Kitapta ıssız bir adaya düşen orta, üst sınıftan ailelerin iyi eğitimli çocuklarının nasıl vahşete teslim olduğunu okuyoruz. Göndermelerin olduğu bir kitap ayrıca. Deniz minaresi var ve bunu elinde tutan kişi konuşmaya başlayabilir, konuşma özgürlüğüne sahiptir. Fakat deniz minaresi çok hassas, kırılmaya müsaittir.
Karakterlerinde temsil ettikleri kavramlar var.
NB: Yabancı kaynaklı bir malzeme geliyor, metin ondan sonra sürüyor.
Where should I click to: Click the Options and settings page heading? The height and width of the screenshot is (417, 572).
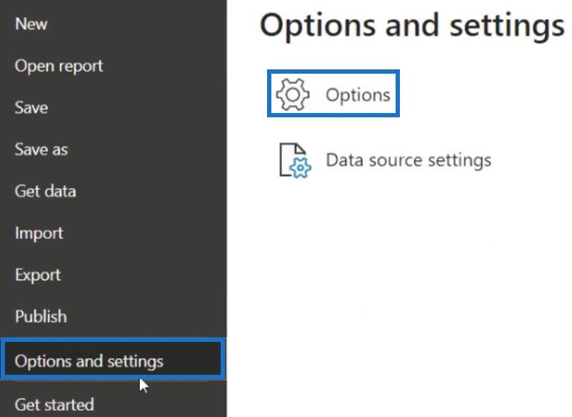pyautogui.click(x=412, y=26)
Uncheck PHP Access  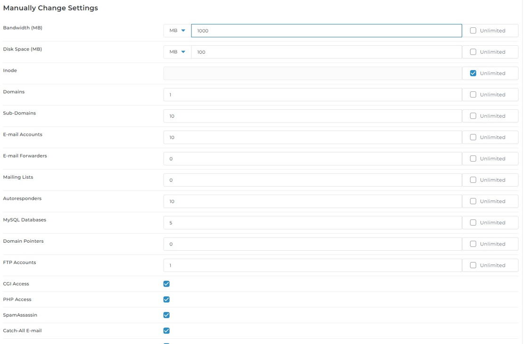tap(166, 299)
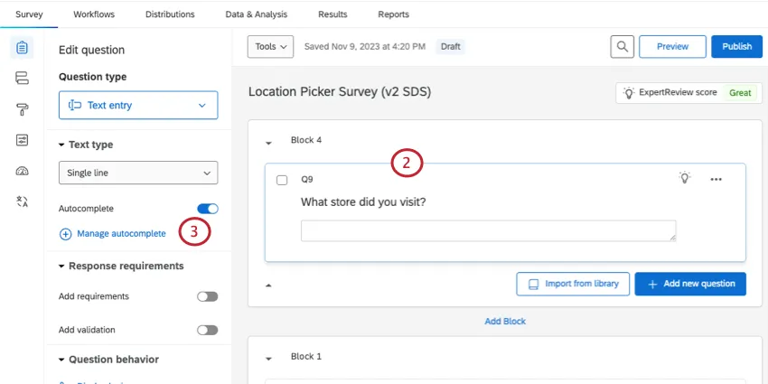This screenshot has width=768, height=384.
Task: Expand the Tools dropdown menu
Action: 271,46

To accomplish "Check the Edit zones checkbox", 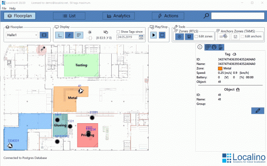I will click(196, 36).
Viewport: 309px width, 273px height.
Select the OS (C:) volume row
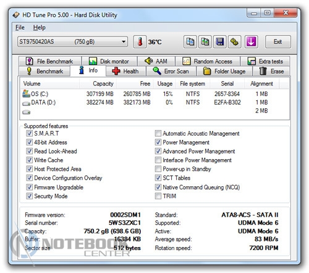(x=155, y=94)
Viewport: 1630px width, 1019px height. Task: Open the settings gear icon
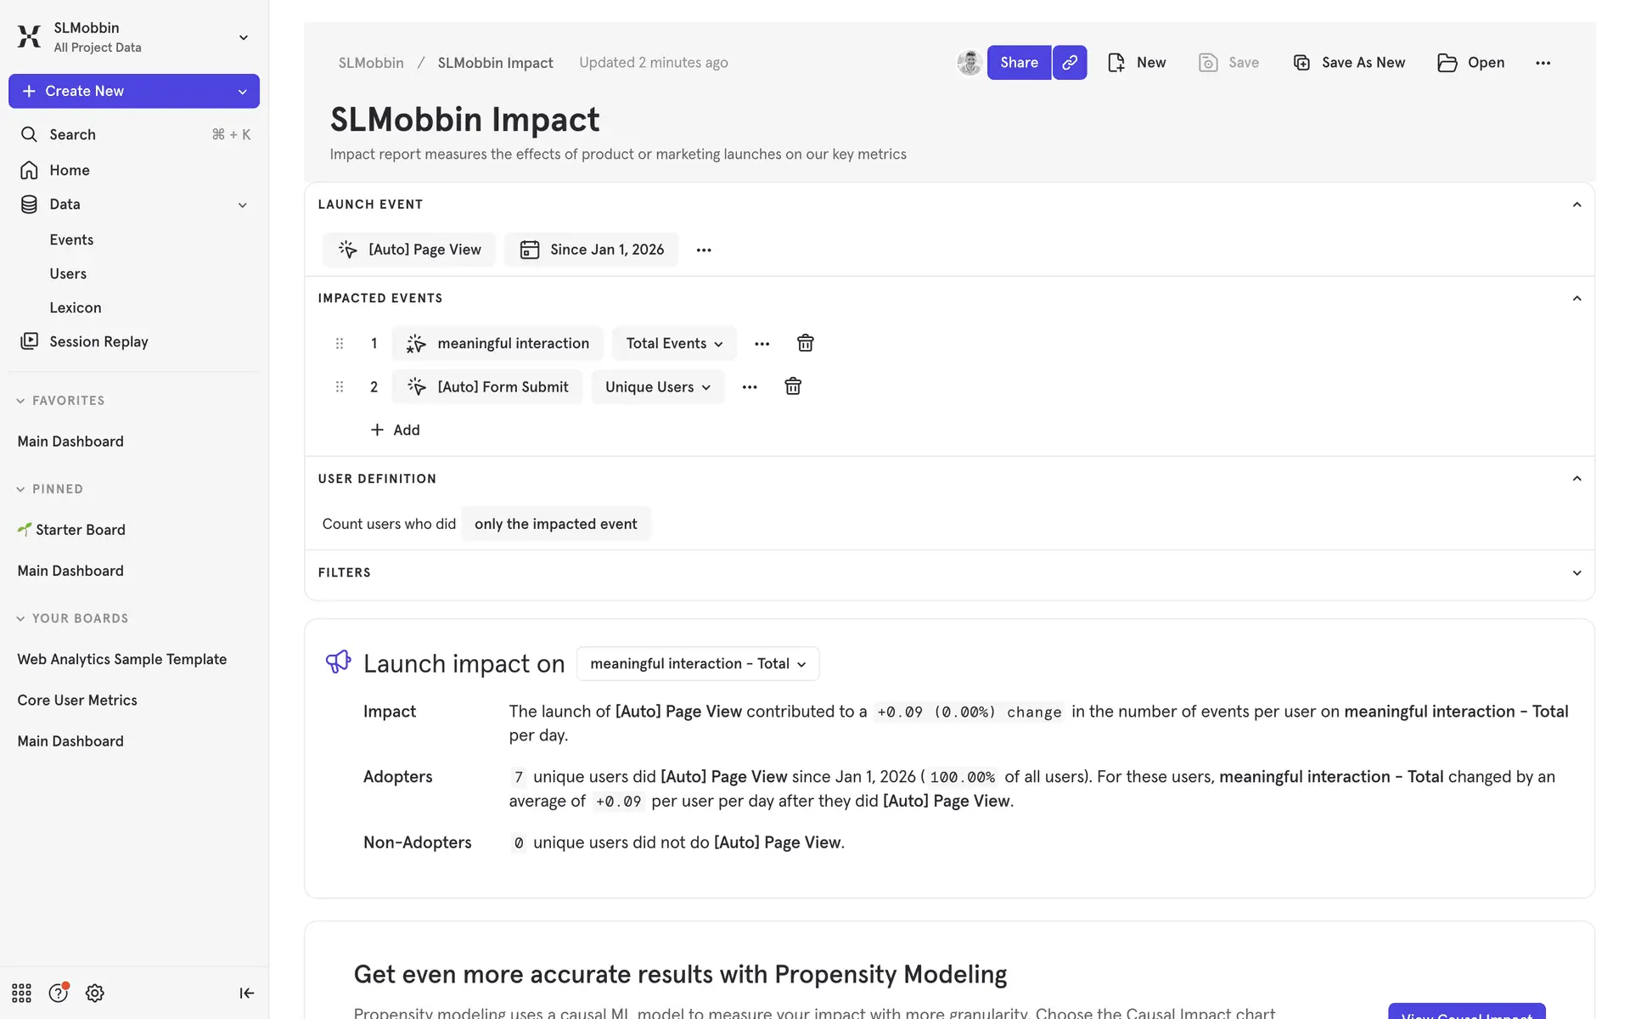tap(95, 993)
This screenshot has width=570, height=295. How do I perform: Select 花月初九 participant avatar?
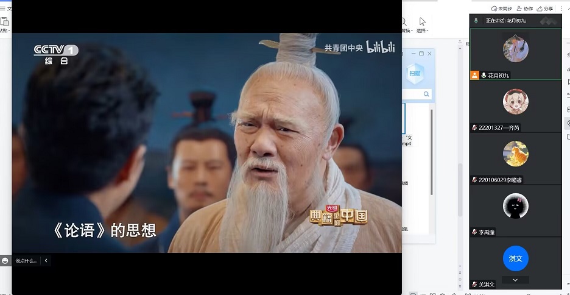[x=515, y=49]
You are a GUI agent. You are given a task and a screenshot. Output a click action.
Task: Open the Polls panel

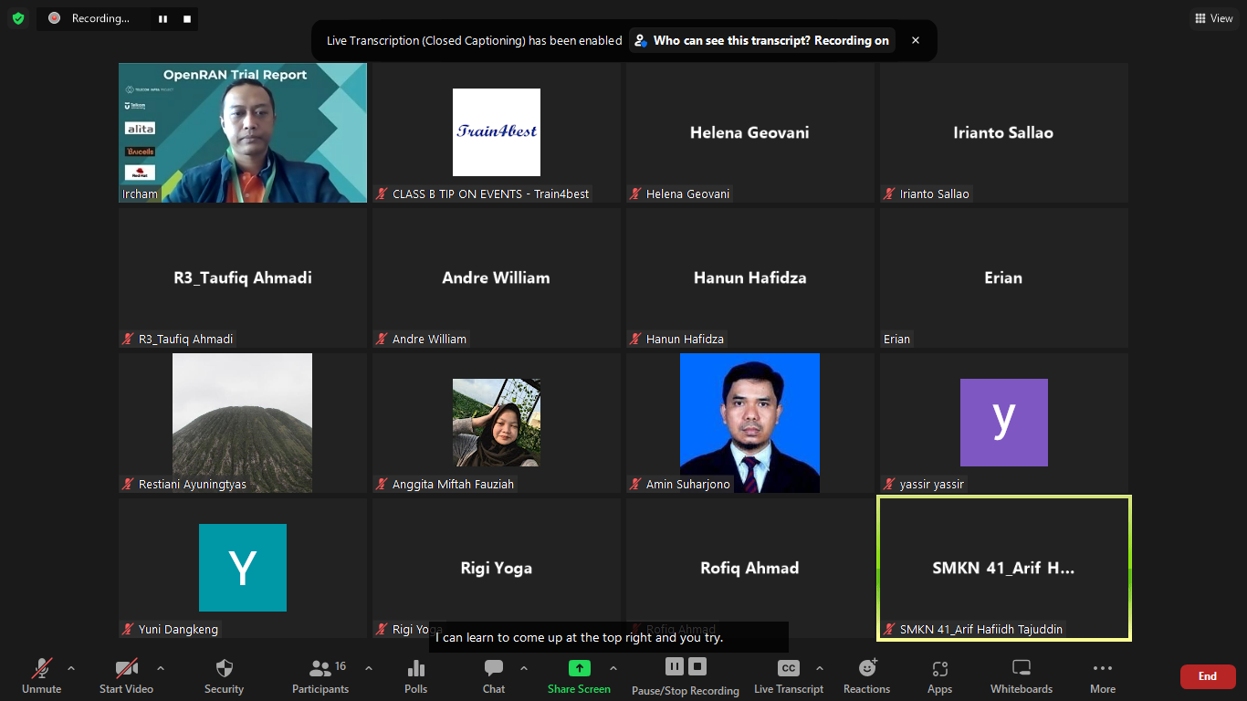[415, 669]
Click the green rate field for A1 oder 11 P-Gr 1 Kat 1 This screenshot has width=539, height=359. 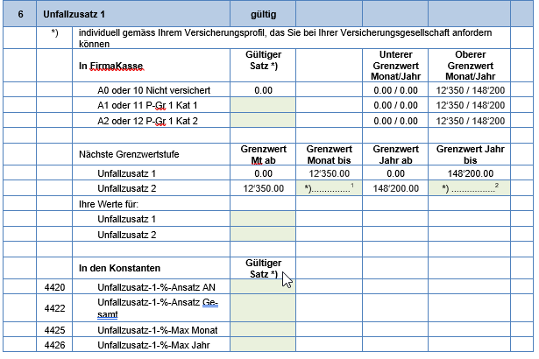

Ralph iyiyi, Jack kötüyü, Simon ise aklı bilimi simgeliyor.
Çocuk deyince herkesin aklında masumiyet belirir fakat kitapta çocuklar üzerinden iyilik, kötülük, liderlik, faşizm gibi kavramları anlattığı için ilk başlarda çok eleştirilmiş ve tepki almış.
Alegorik anlatım benimsendiğinden dolayı dediğim gibi çok katmanlı bir kitap. Dümdüz bir şekilde de okunabilir fakat yavaş yavaş, sindire sindire okumanızı tavsiye ederim. Özellikle sosyolojiye, psikolojiye, toplumların nasıl oluştuğuna ilgi duyuyorsanız bu kitabı kesinlikle çok seveceksinizdir.
Kitabın çevirmeni Mine Urgan’ın son sözü de kesinlikle okunmalı. Mercan Adası’nı okumadığımdan dolayı yazarın o kitapla ne tür bir bağlantı kurduğunu anlamamıştım ve son söz bunun için yardımcı oldu.